→ AIM OF THE EXERCISE:
For the entries below, copy exactly the line that contains "Where should I" through the line that contains "Instruction: Select the", both ends included, and exclude all pictures.

→ PROVIDED INFORMATION:
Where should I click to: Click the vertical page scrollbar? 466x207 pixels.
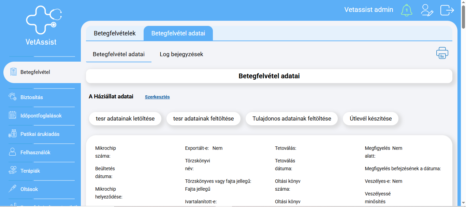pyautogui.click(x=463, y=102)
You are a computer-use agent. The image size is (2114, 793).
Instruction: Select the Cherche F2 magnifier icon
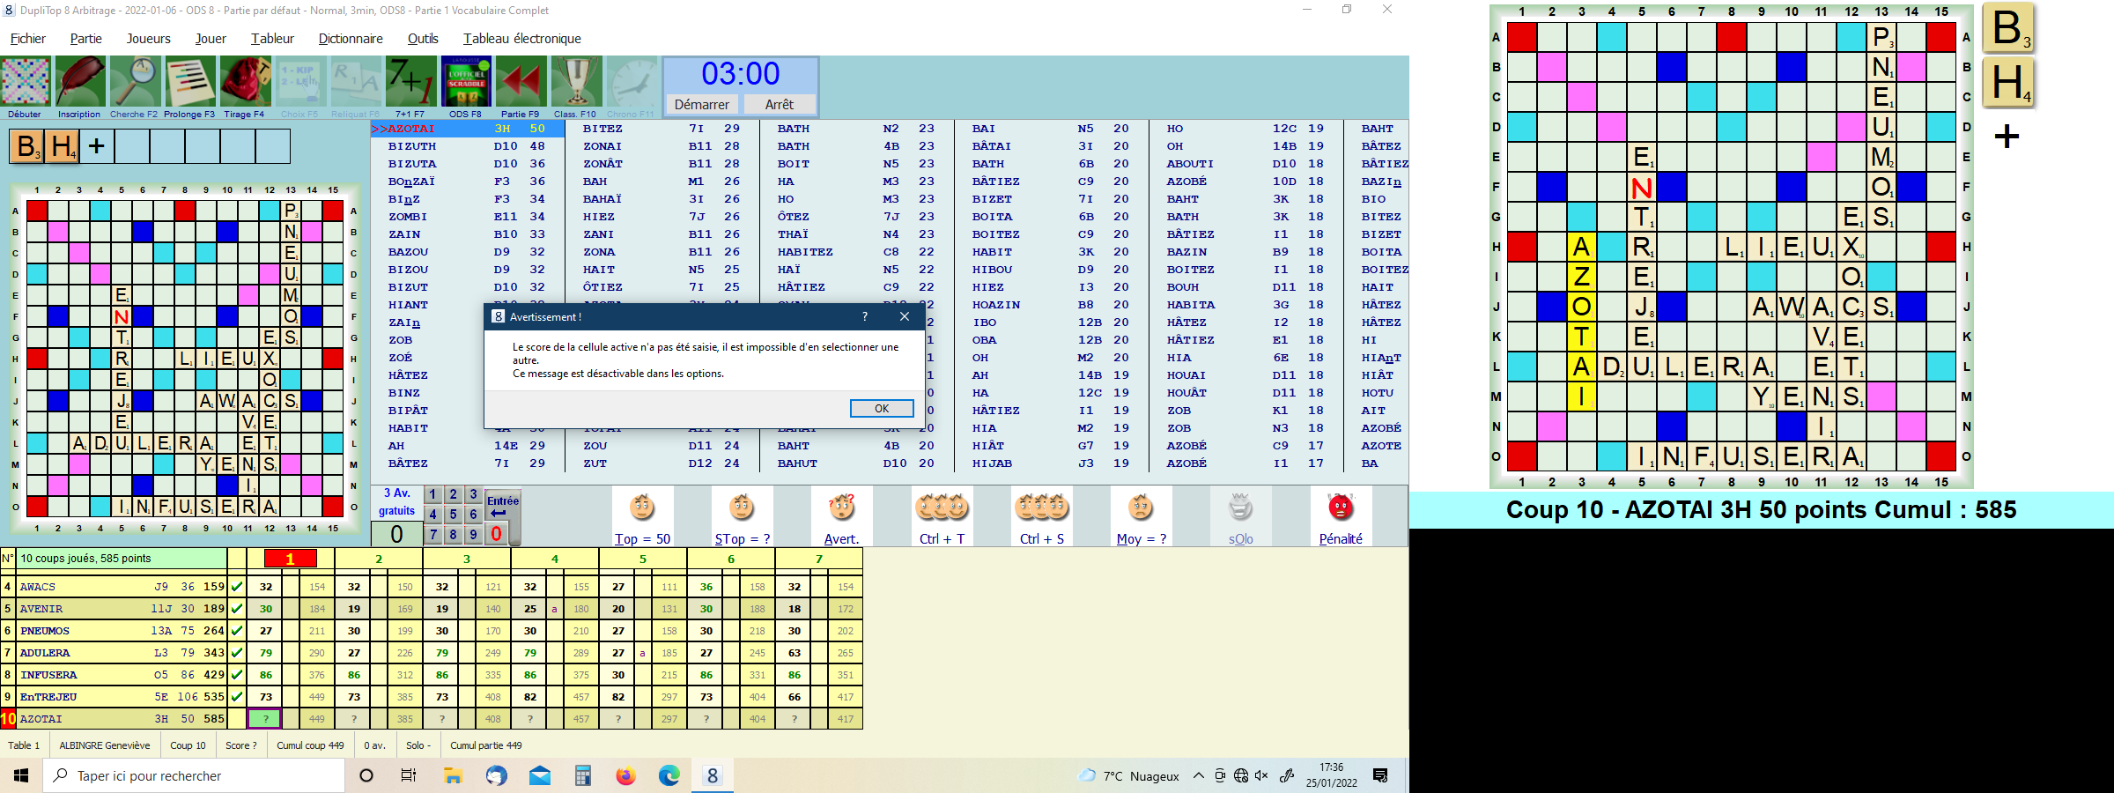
==
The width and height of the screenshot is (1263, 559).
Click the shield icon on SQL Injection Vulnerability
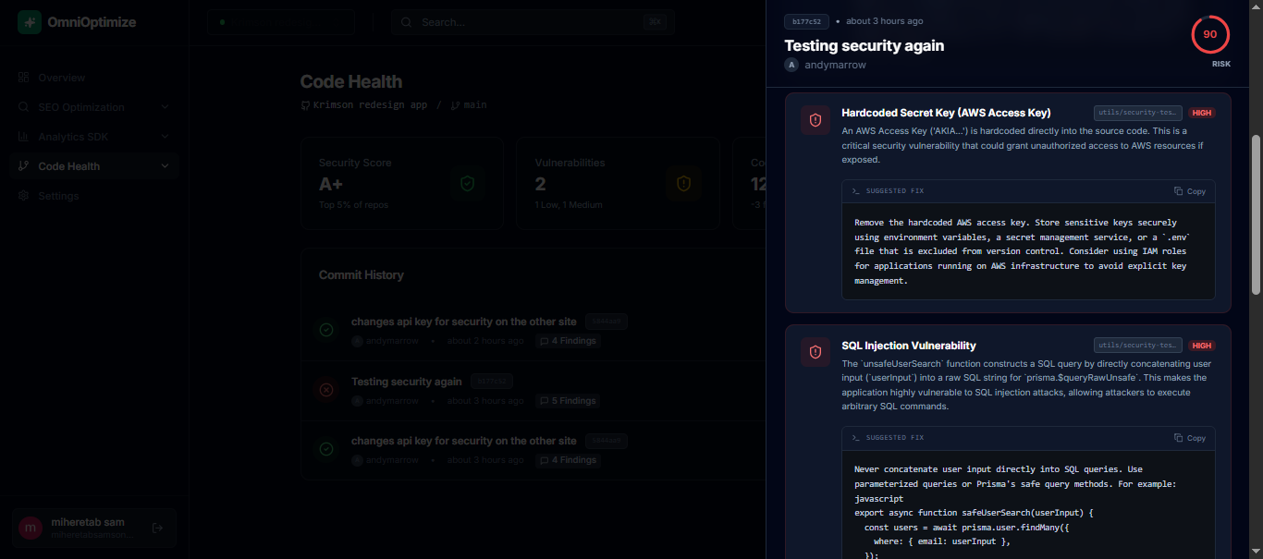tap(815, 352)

→ RESPONSE:
Where should I click to: Click the vertical page scrollbar? 466x207 pixels.
pyautogui.click(x=463, y=102)
You are a computer-use agent. The image size is (2114, 793).
Instruction: Select the Cherche F2 magnifier icon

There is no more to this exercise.